Good cleaners for algae. Very hard to breed as the fry need brackish water to develop but they "spawn" in fresh water. I perfer Cherry shrimp as they are easy to breed and will keep a constant population in a tank for years. Amanos are larger than cherries. They live 2-3 years.


----------



## waynside (Aug 21, 2005)

the cherry shrimp will be able to breed successfully in a tank without taking them out of the tank? if so... i might get them then...i'm just looking for some shrimp that will clean a little bit and look great in the tank!


----------



## cucci67 (Aug 3, 2005)

Then cherries are the shrimp for you! I have been looking for cherries for weeks now, can't find a good inexpensive source other than aquabid.


----------



## Damon (Jan 18, 2005)

Cherry shrimp will breed in a community tank. The fry stay hidden until they are large enough to swim on their own.

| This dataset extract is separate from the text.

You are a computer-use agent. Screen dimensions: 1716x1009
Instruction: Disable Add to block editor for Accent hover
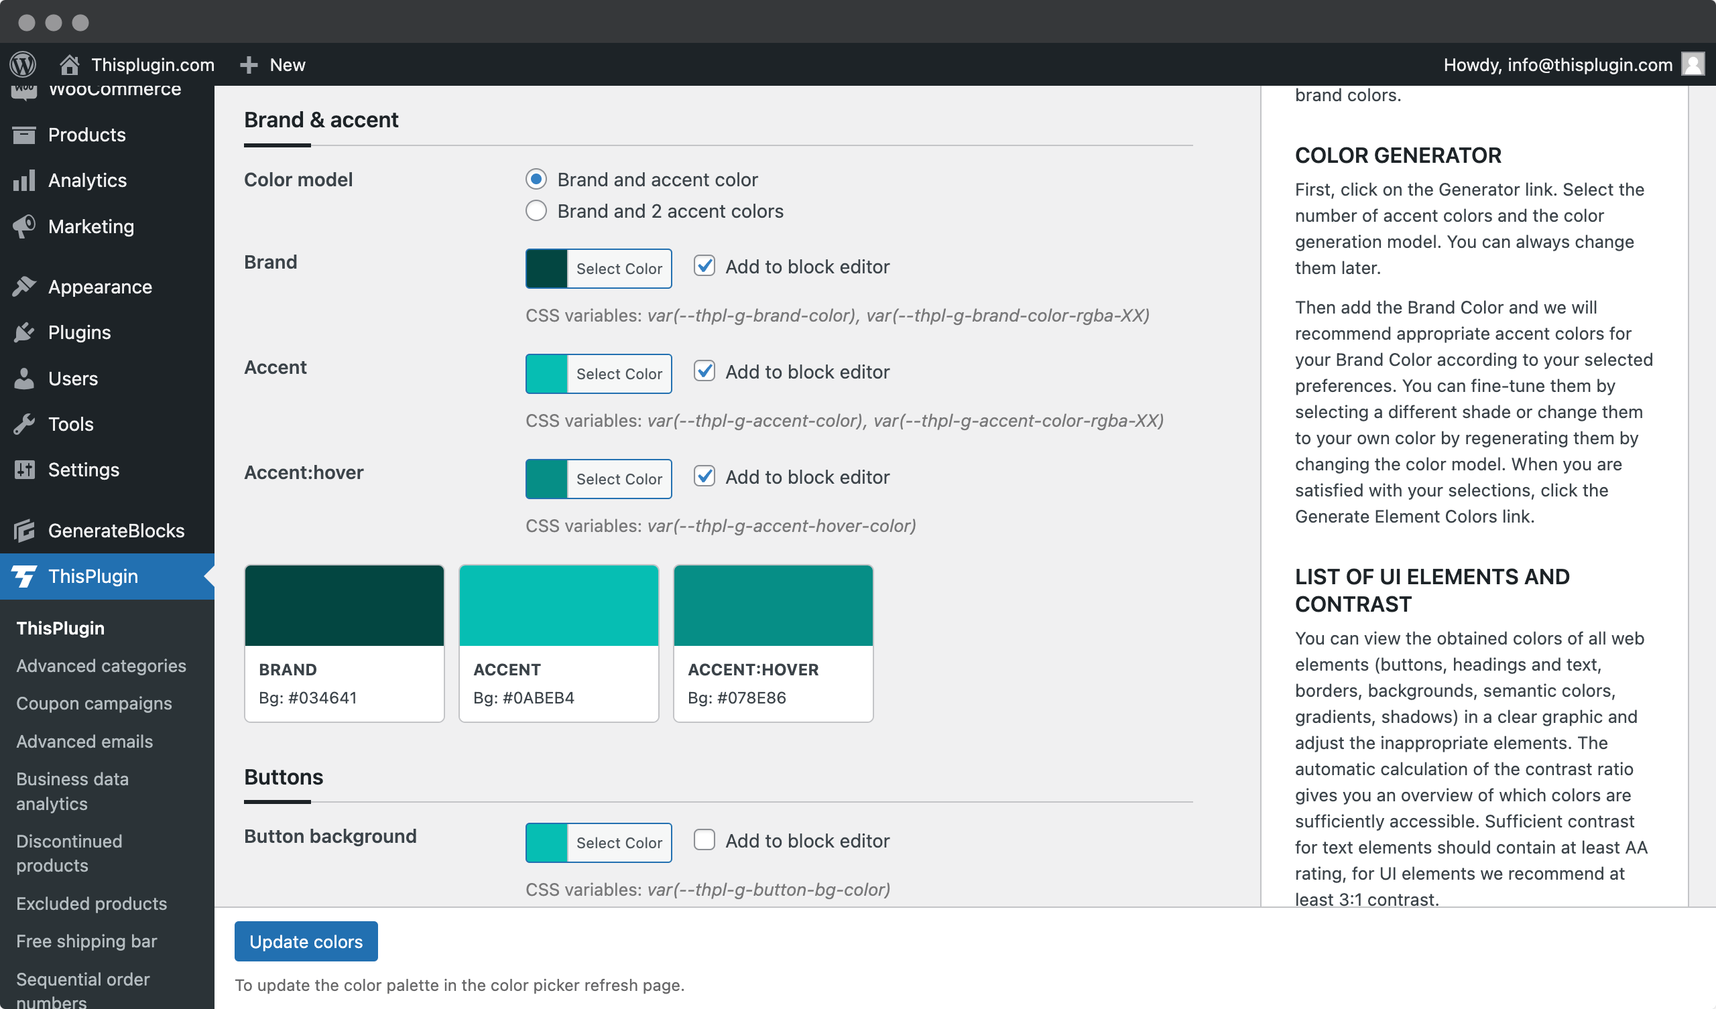[705, 476]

I pull out a dozen or so every month.


----------



## waynside (Aug 21, 2005)

wow! let me know if you have any for sale...i think i would like to get some soon...


----------



## cucci67 (Aug 3, 2005)

Same here, is you ever want to sell any, I am willing to pay for shipping too!


----------



## fishboy (Feb 26, 2005)

like wise for me i've been looking for cherrys


----------



## micstarz (Oct 22, 2005)

cherrys rock. easy to keep


----------



## j-man the skater-man (Apr 4, 2005)

talk to aprilrain on here she sold me the cherry shrimp i have and they are doing good and have produced 10 or 15 babies in about a month


----------



## Mr Fish (Sep 9, 2005)

Amanos, in theory, can live in a pond. Could cherry? Pond is in texas where the winters are general light but temperature fluxates a lot. Pond is 1,500 gallons and I have two floating heaters in it. Pond has goldfish & koi in it.


----------